Financial advisers are often called upon to impart recommendations on a variety of pension transfers when clients are in poor health. This could be in the form of defined benefit (DB) pension transfers or transfers where safeguarded benefits are involved, such as guaranteed annuity rates.
Even pension switches with a view to access flexible benefits could incur inheritance tax (IHT) if the client dies within two years of the switch.
Without doubt, for clients in poor health, and particularly where DB pensions are involved, death benefits play an integral factor in the decision to transfer out.
Case study: Parry and others v HMRC
Such circumstances were highlighted by the Court of Appeal’s verdict of the Parry and others v HMRC (2018) case that took the industry by surprise.
The UK’s financial advisory community was enthralled by the case, particularly professionals that specialise in pension transfers and switches between UK pensions.
Perhaps the most-intriguing outcome prevailed as the judges failed to agree on the exact reasons why IHT should apply in this case, despite an agreement it should apply for both item 1 (transfer from the Section 32 scheme to a personal pension plan) and item 2 (Mrs Staveley’s omission to withdraw an income from the personal pension plan).
It is important to highlight that under the Pension Act 2011 and from 6 April 2012, IHT charges for ‘omissions’ to take pension benefits in relation to a UK pension scheme will no longer apply. Mrs Staveley was not able to benefit from this as she died in 2005.
When the client is in poor health a transfer between two pension schemes is likely to be a transfer of value under the Section 3 para (3) Inheritance Tax Act (IHTA) 1984.
This is because of the client’s failure to exercise a right, ie he could have exercised a right to nominate their estate to receive the death benefits. By failing to do this, their estate is reduced, and IHT should apply on the amount that reduced the value of the estate.
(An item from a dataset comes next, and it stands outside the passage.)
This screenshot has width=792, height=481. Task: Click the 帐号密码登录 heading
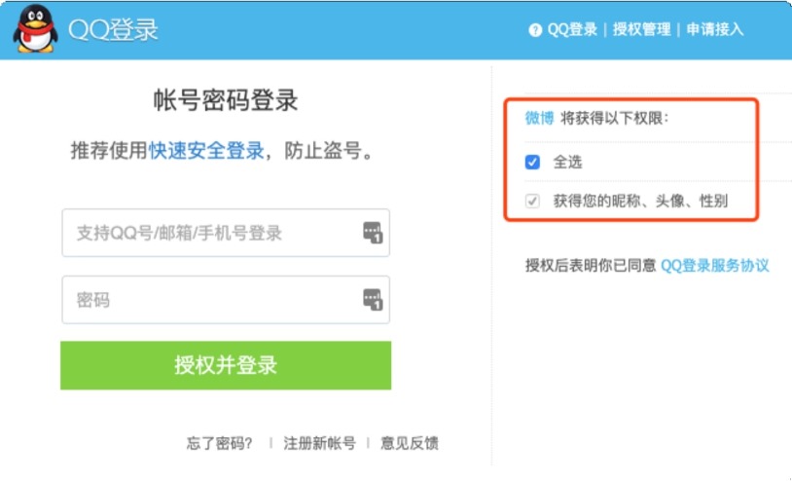point(226,100)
In these cases, section 10 of the IHTA 1984 is equally important and particularly where there may be an intention not to confer a gratuitous benefit. In this instance, IHT should not apply (see below).
Gratuitous benefit
In the Parry and others v HMRC case, Mrs Staveley’s health had been defined as terminally ill. Upon her impending death, she had prior sought to ensure that no pension benefits would fall into the hands of her ex-husband.
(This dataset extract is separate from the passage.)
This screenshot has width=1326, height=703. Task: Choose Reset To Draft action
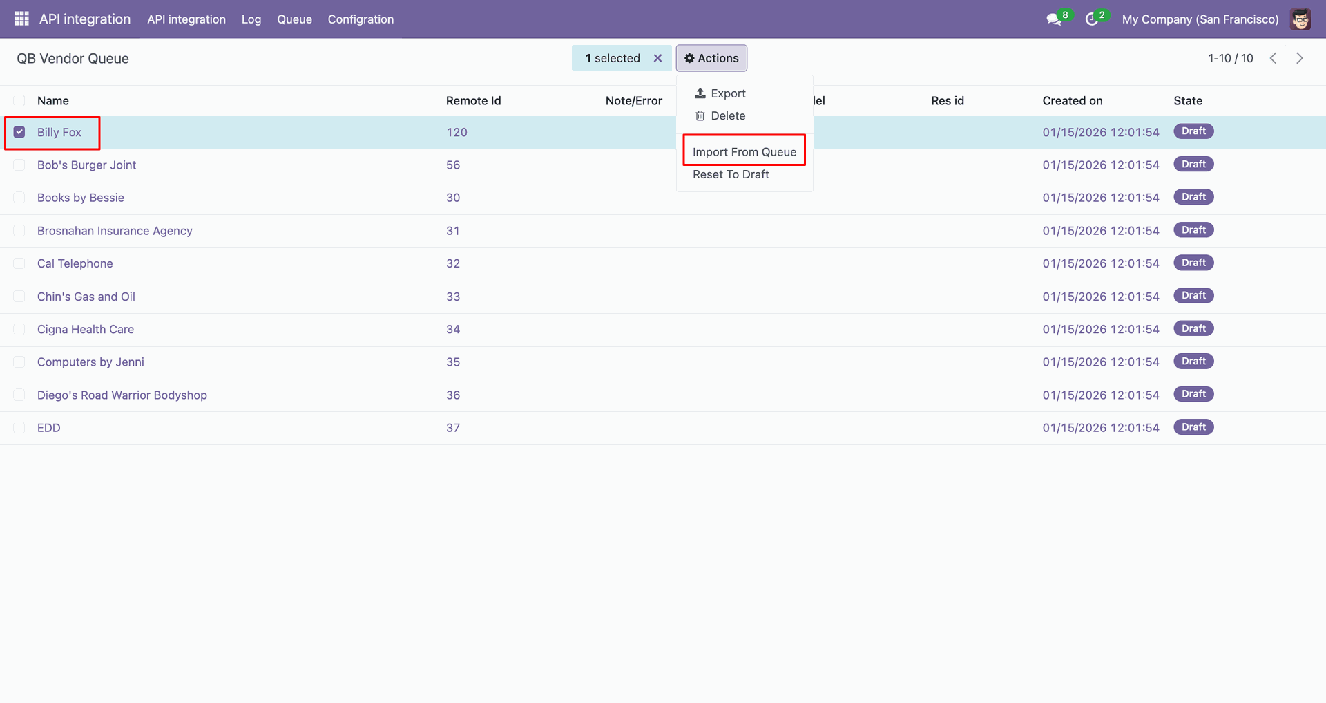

Under the pre-A day pension rules (introduced 6 April 2006), any surplus in pension benefits would have been previously paid into the company owned by her former husband.
Given their acrimonious divorce, Mrs Staveley wanted to take every precaution to ensure this wouldn’t happen and that her ex-husband would not benefit.
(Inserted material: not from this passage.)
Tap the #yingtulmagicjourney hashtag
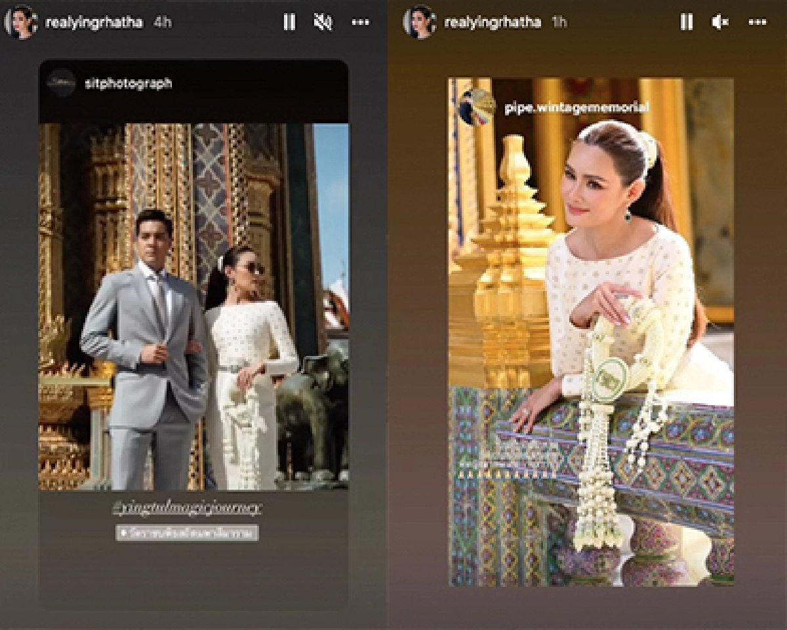(x=188, y=507)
As Mrs Staveley realised she would not survive beyond 6 April 2006, when the new pension rules came into effect and new death benefits pension rules also applied, she decided to transfer her pension benefits from the Section 32 scheme to a personal pension plan.
When arriving to a conclusion, the Court of Appeal judges would have considered whether Mrs Staveley’s intention was to confer a gratuitous benefit, as per Section 10 IHTA 1984.
To do this, they looked at what happened after the transfer with the view that the transaction should be considered together with the “associated operations”, as per Lord Justice Nevey’s verdict statement.
In this case, Mrs Staveley’s decision not to take retirement benefits led to the conclusion there was an intention to confer a gratuitous benefit to her children, too, and as a result IHT should apply on Item 1.
“The fact that the transfer to the PPP was not intended of itself to confer a gratuitous benefit (because Mrs Staveley was not intending to improve her sons’ position by it) cannot without more prevent it from having been a relevant ‘associated operation’.
“The [First Tier Tribunal] was, in my view, mistaken in considering there was ‘no intent linking [the omission to take pension benefits and the transfer to the PPP]’,” said Nevey.
Inheritance Tax Act 1984, section 10
Dispositions not intended to confer gratuitous benefit.
(1) A disposition is not a transfer of value if it is shown it was not intended, and was not made in a transaction intended, to confer any gratuitous benefit on any person and either –
(a) that it was made in a transaction at arm’s length between persons not connected with each other, or
(b) that it was such as might be expected to be made in a transaction at arm’s length between persons not connected with each other…
(3) In this section – ‘disposition’ includes anything treated as a disposition by virtue of section 3(3); ‘transaction’ includes a series of transactions and any associated operations.
Married clients
This recent case has undoubtedly raised many questions. In cases where clients are terminally ill, I agree with HMRC that there can be no other reason to transfer unless with a view to confer a ‘gratuitous benefit’, ie to increase death benefits for both the client’s spouse and their children.
That in itself does not mean a transfer should not be recommended. For married clients, Section 18(1) IHTA 1984 exemption may still apply. Applicable circumstances would require the value transferred be attributed to their spouse’s estate and, if not, the spouse’s estate must be increased
by that value.
As a result, for the spouse exemption to apply the spouse must receive the death benefit as a lump sum.
A nominee flexi-drawdown pension, received by the spouse, would not benefit the IHT exemption as it would not increase the value of the spouse’s estate.
In this case, the nil rate band (NRB) would be applicable. In many cases, the NRB would be sufficient to cover the transfer of value, as calculated by the Government Actuarial Department based on the illness the client suffered from.
Another option may be to advise the client to nominate their estate to receive the death benefits from the personal pension. In this case, both the spouse exemption and the NRB will apply.
In the case of clients in poor health but not terminally ill, a transfer from a DB scheme should not be intended to confer a gratuitous benefit. Here, advisers must show caution as they draft suitability reports.
It is important to indicate higher retirement benefits as the singular reason to transfer, and not death benefits.
Once the transfer proceeds, the client must start withdrawing higher retirement benefits, as any omission to do it will indicate the intention to confer a gratuitous benefit.
In the event that a client survives two years beyond the transfer, an alternative retirement planning strategy may apply.
This may include stopping retirement benefits or the client starting an expenditure on assets that would otherwise be assessed for IHT on death.
Where all advisers may not be accustomed to such complexities or issues, it is vital to stress that should a client be healthy when the transfer actually takes place, the value of the transfer for IHT purposes would be nil.
As a result, no IHT would apply in the event of a client passing unexpectedly in the course of the next two years. The executors or personal representatives of a client’s will and estate must still report the transfer or pension switch on the IHT409 (form).